REPUBLIKA.CO.ID, JAKARTA -- Pengusaha belum menemukan kesulitan dalam mengekspor kayu ke pasar Uni Eropa. Ketua Asosiasi Industri Kayu Pertukangan dan Kayu Olahan (ISWA), Soewarni menyatakan anggotanya bisa mengandalkan dokumen Sistem Verifikasi Legatis Kayu (SVLK) untuk kegiatan ekpor. Hal ini sesuai janji negosiator Uni Eropa yang mengakui kualitas SVLK. "Itu yang saya pegang," ujarnya saat dihubungi ROL, Selasa (21/5).
Namun pihaknya tetap menunggu terbitnya Voluntary Partnership Agreement (VPA). Keberadaan dokumen ini diharapkan dapat membuat pelaku usaha kayu olahan kembali bergairah. Sejak tahun 2008, ISWA mengalami penurunan anggota. Tahun lalu, anggota ISWA mencapai 288 perusahaan. Sedangkan tahun ini hanya 236 perusahaan.
Pasar Uni Eropa sangat menarik bagi eksportir olahan kayu karena menawarkan harga yang tinggi dibandingkan negara lain. Untuk produk furniture misalnya, volume ekspor untuk seluruh dunia mencapai 2,28 juta meter kubik setiap tahun dengan harga rata-rata 582 dolar AS per kubik. Sedangkan khusus untuk Uni Eropa, harga rata-rata mencapai 1.264 dolar AS per meter kubik. Perbedaan harga ini karena pasar Uni Eropa meminta olahan kayu yang terbuat dari hutan alam. "Kalau negara lain dari sengon, produksi hutan rakyat," katanya.

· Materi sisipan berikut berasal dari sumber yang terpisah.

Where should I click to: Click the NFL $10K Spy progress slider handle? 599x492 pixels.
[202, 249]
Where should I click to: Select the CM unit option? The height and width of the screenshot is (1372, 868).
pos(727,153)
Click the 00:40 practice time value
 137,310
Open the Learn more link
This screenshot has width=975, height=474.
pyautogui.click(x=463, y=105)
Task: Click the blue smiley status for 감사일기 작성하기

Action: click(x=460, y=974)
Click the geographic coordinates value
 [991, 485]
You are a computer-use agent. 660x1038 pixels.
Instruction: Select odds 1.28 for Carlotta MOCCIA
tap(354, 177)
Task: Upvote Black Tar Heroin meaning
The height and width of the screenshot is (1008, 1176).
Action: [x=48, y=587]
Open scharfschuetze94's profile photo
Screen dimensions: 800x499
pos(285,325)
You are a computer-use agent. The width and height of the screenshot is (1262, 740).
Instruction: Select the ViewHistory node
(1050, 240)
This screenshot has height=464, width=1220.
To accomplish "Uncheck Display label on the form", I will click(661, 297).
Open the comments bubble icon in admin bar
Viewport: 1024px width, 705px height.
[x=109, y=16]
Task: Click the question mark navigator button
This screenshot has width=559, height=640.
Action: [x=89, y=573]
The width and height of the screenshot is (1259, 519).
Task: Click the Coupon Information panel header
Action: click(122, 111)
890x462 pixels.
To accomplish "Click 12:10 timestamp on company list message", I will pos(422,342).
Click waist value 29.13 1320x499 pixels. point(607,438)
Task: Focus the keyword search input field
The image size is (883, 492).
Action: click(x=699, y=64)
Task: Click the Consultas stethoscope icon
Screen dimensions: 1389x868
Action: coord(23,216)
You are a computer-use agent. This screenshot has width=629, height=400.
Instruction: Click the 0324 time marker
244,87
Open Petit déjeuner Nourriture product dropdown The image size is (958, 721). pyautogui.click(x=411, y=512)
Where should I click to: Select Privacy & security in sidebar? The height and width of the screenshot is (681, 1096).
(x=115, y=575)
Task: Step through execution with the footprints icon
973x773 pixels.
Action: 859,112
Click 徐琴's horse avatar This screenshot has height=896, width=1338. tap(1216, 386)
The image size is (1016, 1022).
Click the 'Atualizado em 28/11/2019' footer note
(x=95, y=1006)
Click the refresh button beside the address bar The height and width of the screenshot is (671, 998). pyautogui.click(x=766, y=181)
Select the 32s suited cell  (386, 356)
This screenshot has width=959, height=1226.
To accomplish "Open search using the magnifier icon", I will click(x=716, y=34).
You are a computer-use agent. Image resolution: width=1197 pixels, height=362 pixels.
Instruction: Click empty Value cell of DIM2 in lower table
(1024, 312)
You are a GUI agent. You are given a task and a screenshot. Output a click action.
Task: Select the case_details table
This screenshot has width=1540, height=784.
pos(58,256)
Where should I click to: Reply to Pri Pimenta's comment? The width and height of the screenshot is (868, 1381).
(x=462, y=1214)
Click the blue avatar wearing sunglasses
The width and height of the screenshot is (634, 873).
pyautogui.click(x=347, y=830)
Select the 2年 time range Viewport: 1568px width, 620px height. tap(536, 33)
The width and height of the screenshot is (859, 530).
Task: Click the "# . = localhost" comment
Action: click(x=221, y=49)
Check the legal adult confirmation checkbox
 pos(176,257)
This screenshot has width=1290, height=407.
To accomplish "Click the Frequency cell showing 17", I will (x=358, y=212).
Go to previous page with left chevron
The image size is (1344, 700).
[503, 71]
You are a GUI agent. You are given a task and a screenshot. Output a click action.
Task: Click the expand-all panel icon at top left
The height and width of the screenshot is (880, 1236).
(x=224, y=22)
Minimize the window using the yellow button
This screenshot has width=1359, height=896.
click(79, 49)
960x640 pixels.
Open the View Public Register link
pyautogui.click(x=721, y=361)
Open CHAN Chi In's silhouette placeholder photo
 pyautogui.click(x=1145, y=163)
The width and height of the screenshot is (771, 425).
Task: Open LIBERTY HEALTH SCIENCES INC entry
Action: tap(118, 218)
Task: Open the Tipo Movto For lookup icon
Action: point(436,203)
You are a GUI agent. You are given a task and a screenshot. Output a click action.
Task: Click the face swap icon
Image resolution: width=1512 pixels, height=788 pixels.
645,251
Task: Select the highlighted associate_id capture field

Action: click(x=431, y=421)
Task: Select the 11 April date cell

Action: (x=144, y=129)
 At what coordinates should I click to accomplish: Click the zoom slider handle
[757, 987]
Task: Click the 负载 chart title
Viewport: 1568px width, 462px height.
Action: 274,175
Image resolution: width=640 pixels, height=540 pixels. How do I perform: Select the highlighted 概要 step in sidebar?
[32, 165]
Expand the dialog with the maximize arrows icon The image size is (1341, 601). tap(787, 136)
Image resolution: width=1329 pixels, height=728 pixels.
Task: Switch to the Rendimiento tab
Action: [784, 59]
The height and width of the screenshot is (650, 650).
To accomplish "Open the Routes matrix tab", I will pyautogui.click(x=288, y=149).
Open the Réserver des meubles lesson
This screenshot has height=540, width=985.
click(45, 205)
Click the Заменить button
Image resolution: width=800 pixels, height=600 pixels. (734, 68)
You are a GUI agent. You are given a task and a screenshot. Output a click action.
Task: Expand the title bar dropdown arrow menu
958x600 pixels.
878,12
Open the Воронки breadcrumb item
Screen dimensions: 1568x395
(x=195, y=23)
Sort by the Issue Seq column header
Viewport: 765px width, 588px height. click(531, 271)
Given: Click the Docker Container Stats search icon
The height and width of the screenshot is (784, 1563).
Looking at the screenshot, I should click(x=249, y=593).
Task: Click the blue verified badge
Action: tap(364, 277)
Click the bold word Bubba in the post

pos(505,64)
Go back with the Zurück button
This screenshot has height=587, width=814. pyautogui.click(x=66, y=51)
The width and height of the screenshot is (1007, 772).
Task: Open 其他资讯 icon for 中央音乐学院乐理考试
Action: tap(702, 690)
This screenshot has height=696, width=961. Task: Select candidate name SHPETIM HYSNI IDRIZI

Direktur Eksekutif Asosiasi Pengusaha Hutan Indonesia (APHI), Purwadi menyarankan agar pengusaha tidak banyak berharap mengenai kelangsungan VPA. Ia melihat penerbitan VPA kental dengan urusan politik. Tanpa VPA sekalipun, eksportir olahan kayu bisa melakukan ekspor dengan berbekal SVLK. Hingga saat ini, pemilik SVLK mengakui belum kesulitan untuk melakukan kegiatan ekspor meski tanpa dokumen VPA.